▶ **Exercise data**

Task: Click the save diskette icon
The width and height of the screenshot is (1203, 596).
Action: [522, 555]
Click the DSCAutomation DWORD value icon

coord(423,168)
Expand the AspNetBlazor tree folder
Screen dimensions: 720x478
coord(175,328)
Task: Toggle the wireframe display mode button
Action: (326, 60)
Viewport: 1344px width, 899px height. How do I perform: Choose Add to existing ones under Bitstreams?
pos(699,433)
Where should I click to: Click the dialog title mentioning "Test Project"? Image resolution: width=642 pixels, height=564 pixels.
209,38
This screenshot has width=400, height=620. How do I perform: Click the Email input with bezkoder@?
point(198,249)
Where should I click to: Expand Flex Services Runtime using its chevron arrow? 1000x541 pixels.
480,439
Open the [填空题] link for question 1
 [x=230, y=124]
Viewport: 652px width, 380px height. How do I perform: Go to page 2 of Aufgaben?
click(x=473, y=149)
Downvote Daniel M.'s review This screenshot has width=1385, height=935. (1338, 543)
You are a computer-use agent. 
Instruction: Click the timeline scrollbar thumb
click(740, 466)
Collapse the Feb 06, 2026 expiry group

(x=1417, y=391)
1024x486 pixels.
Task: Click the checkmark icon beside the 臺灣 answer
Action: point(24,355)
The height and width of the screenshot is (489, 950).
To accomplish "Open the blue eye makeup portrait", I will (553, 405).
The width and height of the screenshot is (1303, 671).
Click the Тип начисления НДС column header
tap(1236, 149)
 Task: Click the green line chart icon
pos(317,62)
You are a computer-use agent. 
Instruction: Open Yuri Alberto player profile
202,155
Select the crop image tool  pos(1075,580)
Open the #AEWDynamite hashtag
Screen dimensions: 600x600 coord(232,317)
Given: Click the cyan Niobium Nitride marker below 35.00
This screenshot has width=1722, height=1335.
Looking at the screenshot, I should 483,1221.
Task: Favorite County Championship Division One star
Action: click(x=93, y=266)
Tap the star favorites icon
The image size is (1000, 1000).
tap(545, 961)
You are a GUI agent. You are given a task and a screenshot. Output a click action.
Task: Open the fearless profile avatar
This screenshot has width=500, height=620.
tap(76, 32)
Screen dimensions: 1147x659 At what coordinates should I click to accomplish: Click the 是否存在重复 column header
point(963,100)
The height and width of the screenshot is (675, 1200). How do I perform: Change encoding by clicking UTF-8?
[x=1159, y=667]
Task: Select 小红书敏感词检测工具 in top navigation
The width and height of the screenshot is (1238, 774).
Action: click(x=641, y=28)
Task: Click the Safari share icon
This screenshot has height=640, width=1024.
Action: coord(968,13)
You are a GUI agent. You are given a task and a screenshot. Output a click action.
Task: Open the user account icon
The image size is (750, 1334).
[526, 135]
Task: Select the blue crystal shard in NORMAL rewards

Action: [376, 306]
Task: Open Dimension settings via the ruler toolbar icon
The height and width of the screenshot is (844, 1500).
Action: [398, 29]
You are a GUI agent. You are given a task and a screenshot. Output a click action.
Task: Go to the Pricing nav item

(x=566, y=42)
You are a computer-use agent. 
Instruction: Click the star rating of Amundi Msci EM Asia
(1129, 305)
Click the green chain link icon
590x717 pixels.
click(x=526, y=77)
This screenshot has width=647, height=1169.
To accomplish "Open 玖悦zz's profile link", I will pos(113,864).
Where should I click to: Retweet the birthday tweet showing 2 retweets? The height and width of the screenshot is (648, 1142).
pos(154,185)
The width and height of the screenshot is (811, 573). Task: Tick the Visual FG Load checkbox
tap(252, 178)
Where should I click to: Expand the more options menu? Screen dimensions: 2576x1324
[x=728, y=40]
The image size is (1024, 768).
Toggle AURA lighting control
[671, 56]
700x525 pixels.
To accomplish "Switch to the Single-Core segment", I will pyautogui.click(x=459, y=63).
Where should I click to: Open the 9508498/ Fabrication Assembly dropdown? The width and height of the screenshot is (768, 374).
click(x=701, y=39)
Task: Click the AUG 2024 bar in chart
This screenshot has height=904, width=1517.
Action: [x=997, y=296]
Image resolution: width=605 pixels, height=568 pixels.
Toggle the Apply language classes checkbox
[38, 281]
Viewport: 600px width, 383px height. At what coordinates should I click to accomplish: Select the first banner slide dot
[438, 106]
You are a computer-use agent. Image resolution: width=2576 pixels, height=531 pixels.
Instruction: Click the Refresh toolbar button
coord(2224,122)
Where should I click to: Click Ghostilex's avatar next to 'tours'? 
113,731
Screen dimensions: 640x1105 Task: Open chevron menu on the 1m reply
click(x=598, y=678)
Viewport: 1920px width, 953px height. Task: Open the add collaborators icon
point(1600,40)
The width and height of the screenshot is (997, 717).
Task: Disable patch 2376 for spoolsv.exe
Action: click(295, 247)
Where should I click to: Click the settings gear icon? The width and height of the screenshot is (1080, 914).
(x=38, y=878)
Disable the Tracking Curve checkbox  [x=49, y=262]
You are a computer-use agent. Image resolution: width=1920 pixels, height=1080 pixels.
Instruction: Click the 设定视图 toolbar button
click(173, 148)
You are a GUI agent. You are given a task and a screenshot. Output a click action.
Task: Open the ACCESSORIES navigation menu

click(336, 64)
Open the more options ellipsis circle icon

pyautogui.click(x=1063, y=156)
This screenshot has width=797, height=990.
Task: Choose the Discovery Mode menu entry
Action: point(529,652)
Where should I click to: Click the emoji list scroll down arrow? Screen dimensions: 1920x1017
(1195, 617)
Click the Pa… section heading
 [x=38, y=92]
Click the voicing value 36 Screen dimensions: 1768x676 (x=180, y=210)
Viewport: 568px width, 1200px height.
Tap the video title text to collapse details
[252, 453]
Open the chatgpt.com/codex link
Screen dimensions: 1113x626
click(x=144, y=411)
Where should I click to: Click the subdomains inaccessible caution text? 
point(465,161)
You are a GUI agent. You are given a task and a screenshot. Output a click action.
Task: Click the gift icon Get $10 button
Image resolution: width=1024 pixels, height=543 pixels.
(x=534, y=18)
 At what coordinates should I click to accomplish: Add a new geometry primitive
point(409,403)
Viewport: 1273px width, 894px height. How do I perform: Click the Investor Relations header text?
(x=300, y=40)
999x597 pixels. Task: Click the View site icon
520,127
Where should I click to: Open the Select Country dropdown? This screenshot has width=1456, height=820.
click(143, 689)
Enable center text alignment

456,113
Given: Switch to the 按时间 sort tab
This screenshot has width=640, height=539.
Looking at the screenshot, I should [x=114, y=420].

▶ **Work to be completed**
Go through the records above and count the lines with the word "will" in them. Answer with the number only.

▶ **Response to the exercise**
3